Start of Extracted material

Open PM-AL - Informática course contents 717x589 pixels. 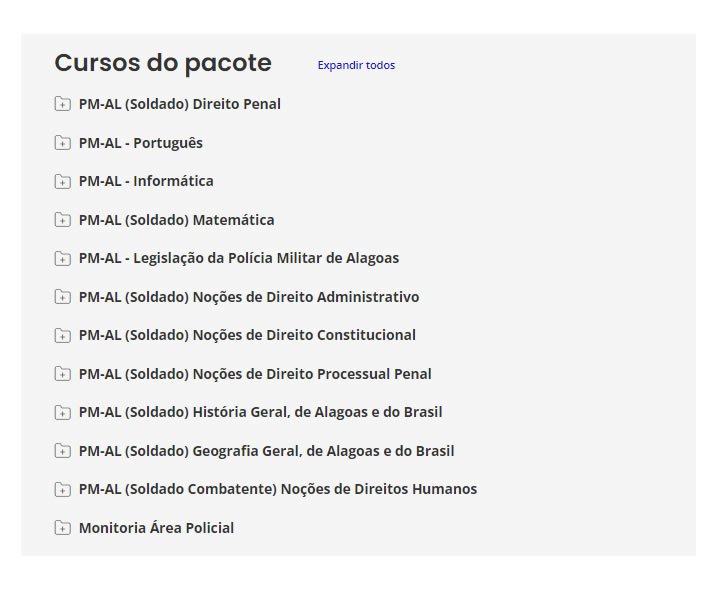[x=146, y=181]
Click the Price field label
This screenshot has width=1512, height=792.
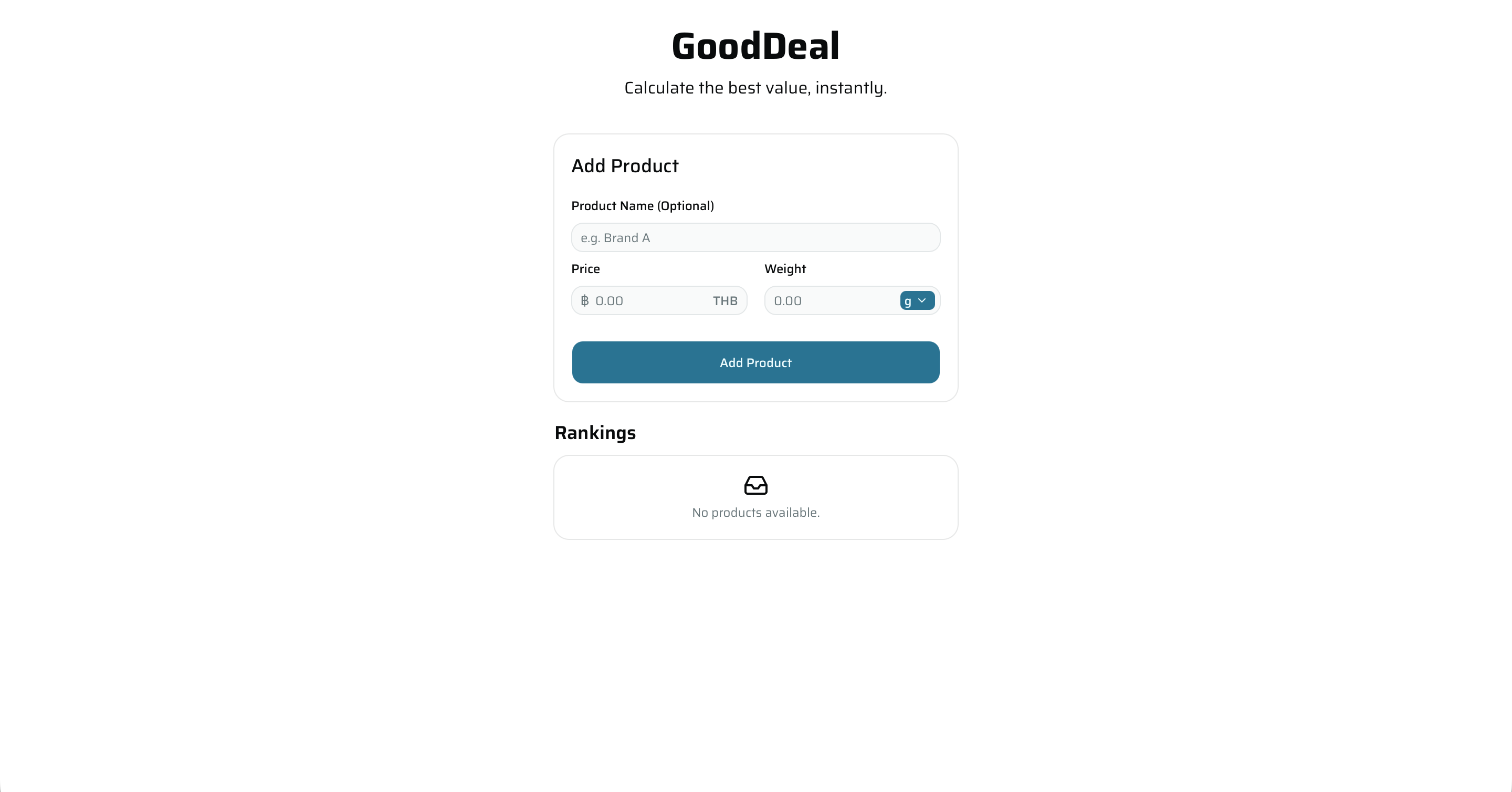coord(585,269)
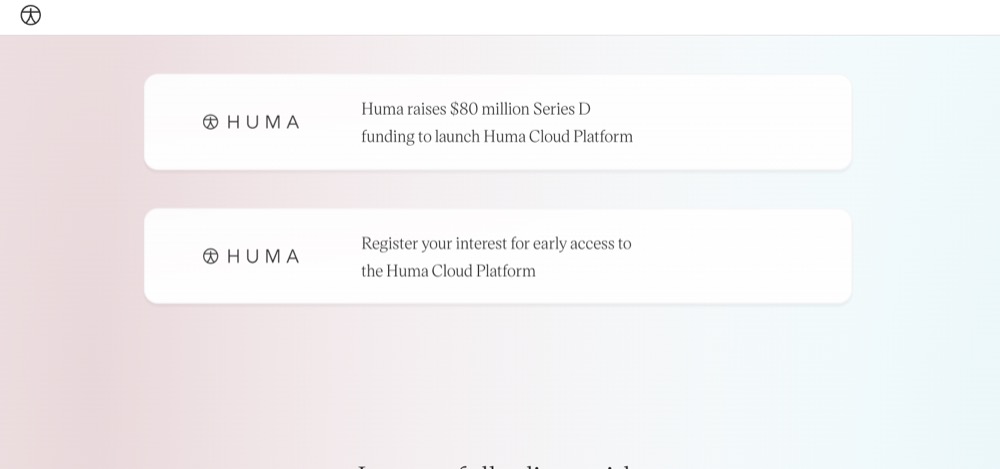
Task: Click the HUMA wordmark in the register interest card
Action: pos(263,257)
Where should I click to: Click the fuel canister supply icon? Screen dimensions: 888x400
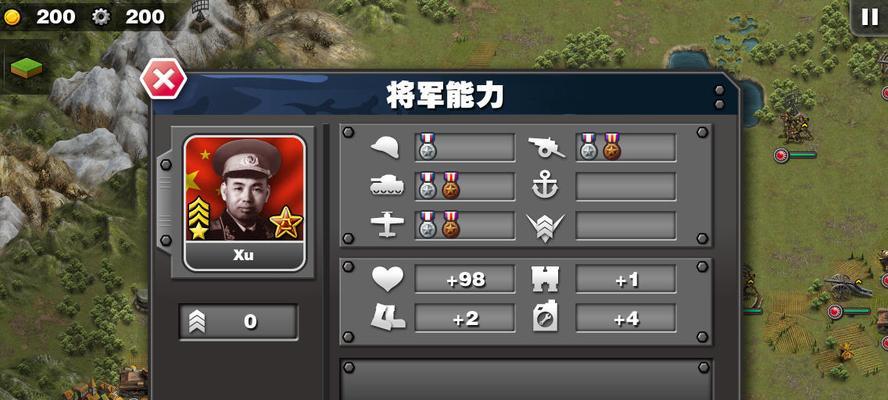tap(545, 318)
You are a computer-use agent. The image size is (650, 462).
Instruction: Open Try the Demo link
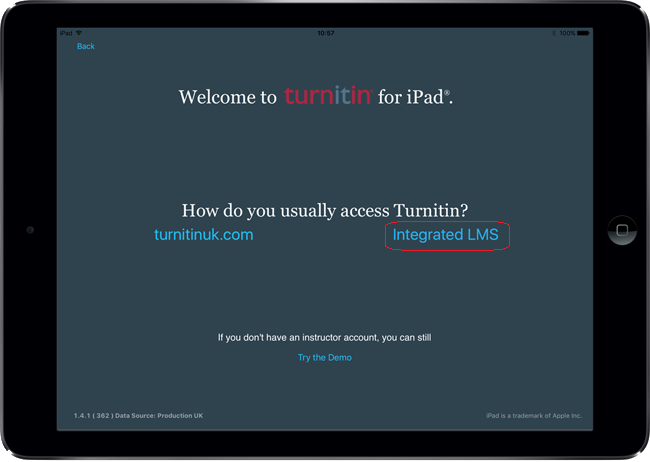pyautogui.click(x=325, y=357)
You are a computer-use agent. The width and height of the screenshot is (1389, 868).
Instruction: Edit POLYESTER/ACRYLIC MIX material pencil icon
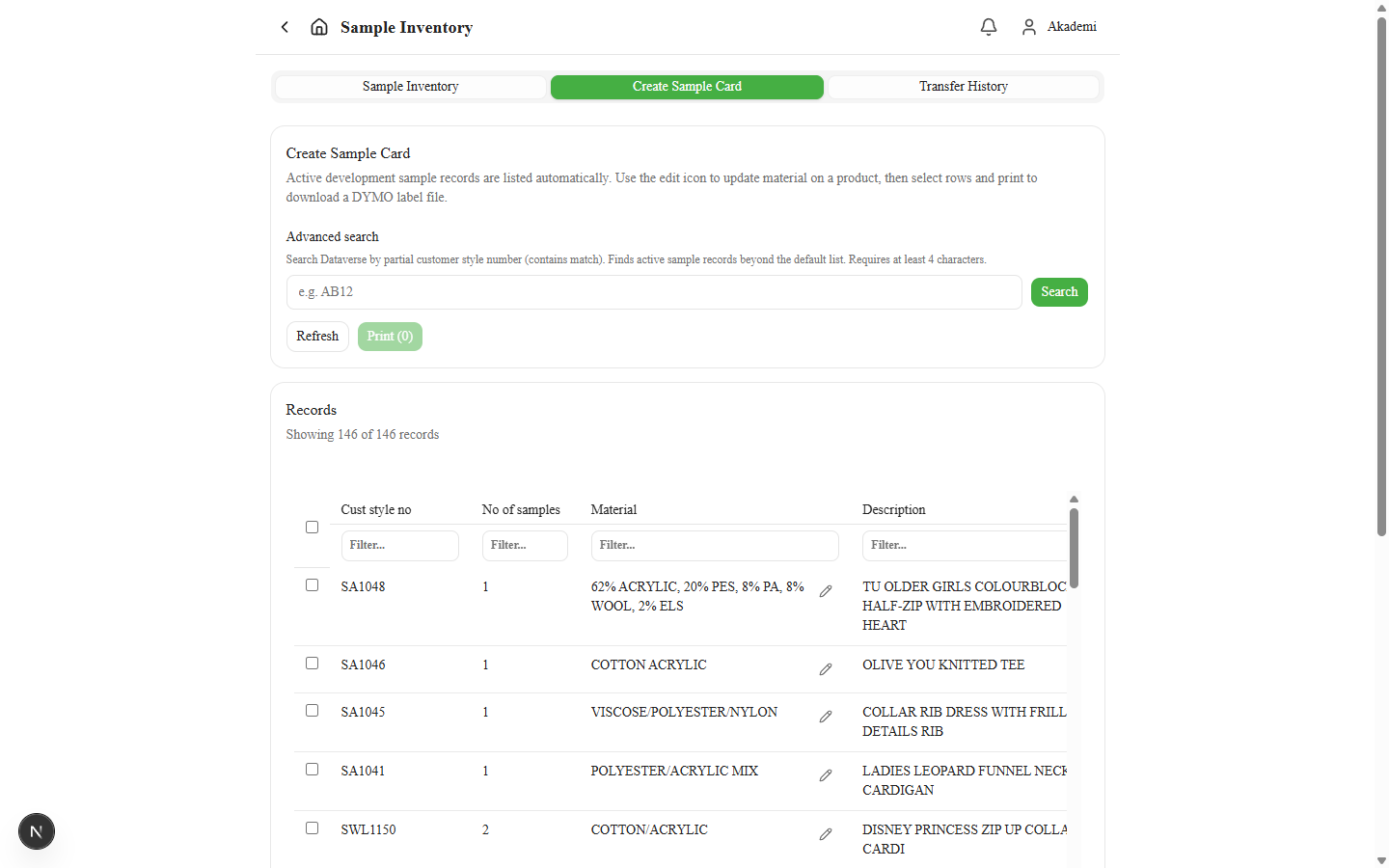click(x=826, y=775)
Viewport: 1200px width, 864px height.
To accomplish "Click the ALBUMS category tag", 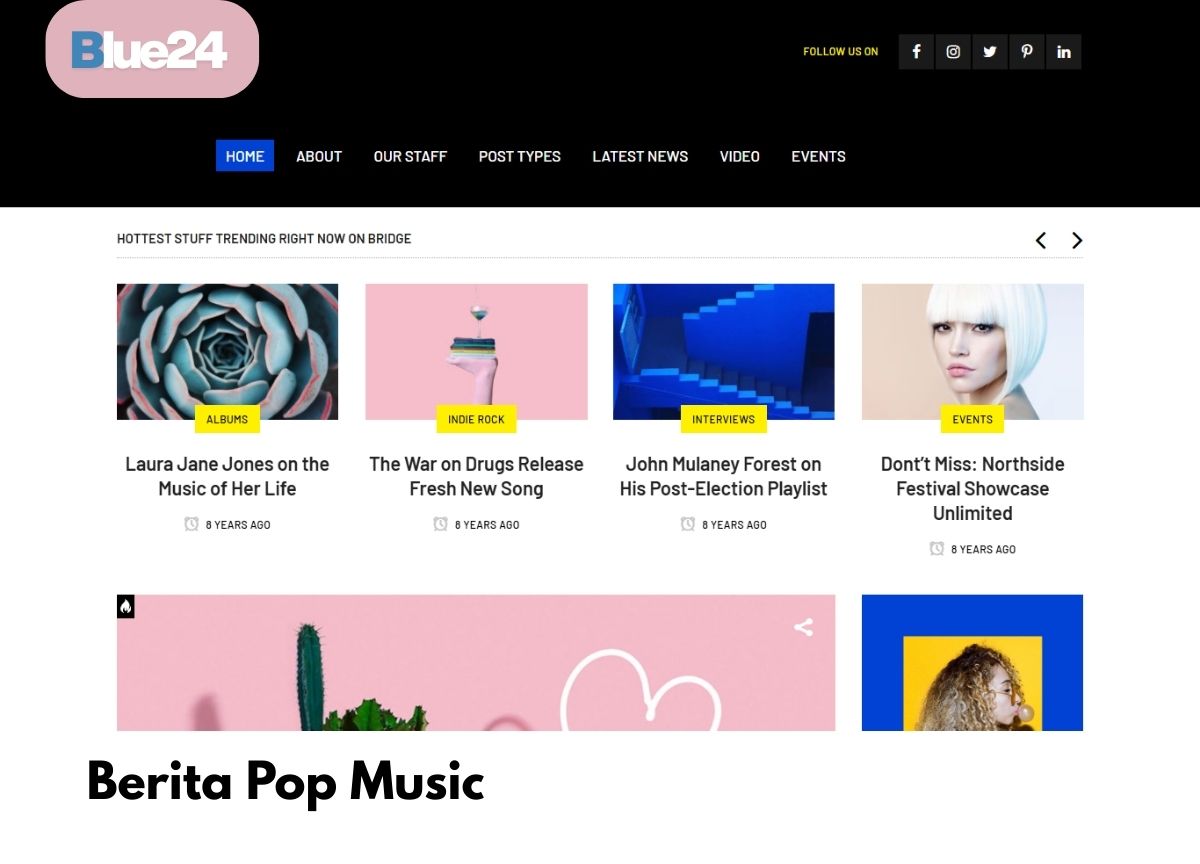I will tap(227, 419).
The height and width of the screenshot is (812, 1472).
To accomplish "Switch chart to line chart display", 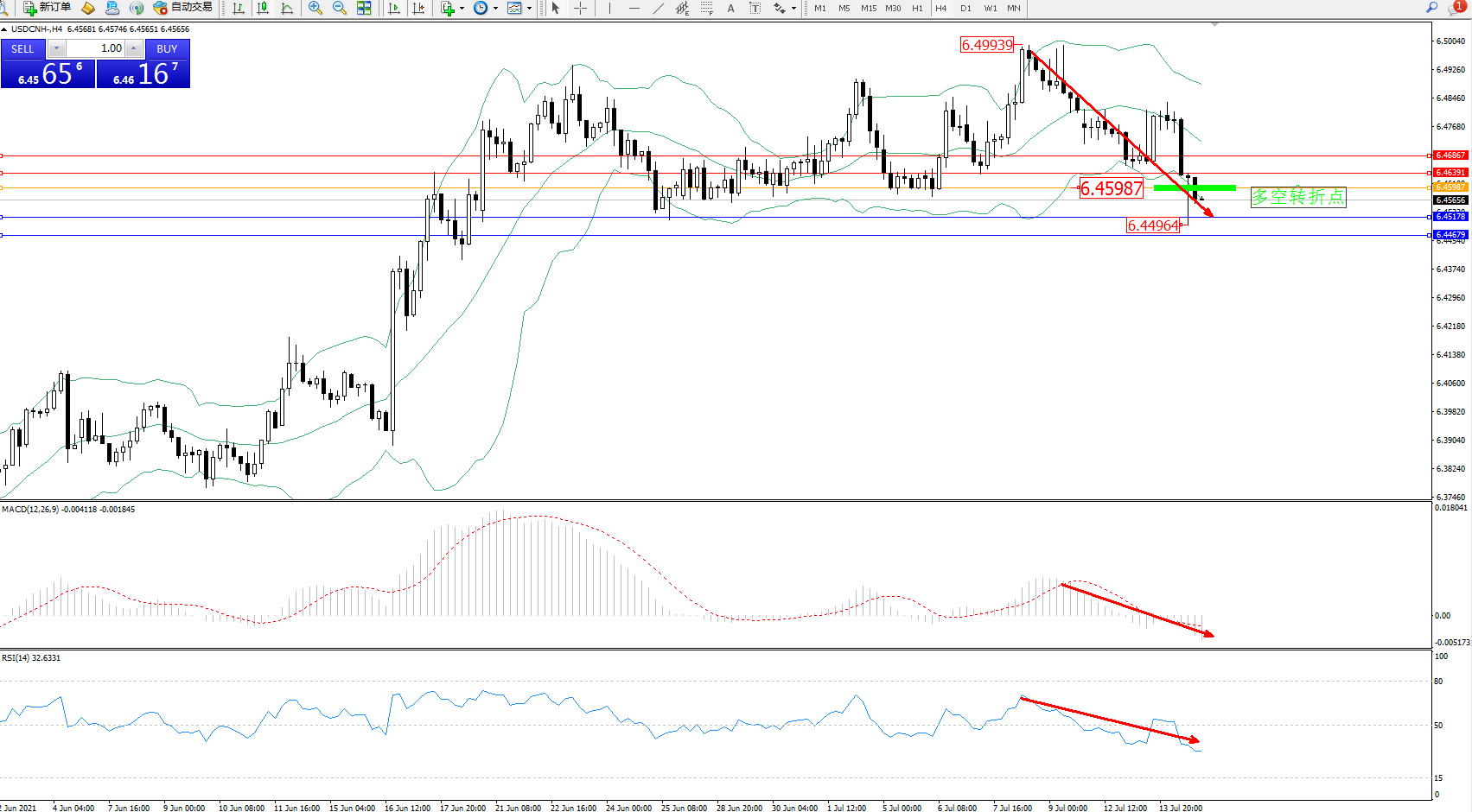I will [x=287, y=8].
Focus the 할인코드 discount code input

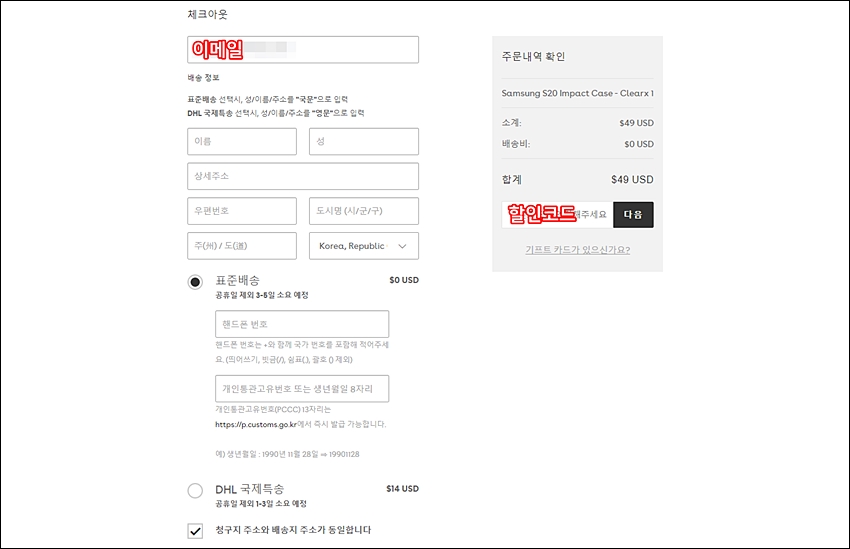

End of Extracted material

Task statement >>
Determine how many lines in the listing hold the word "computer". Give only that figure.

Solution >>
2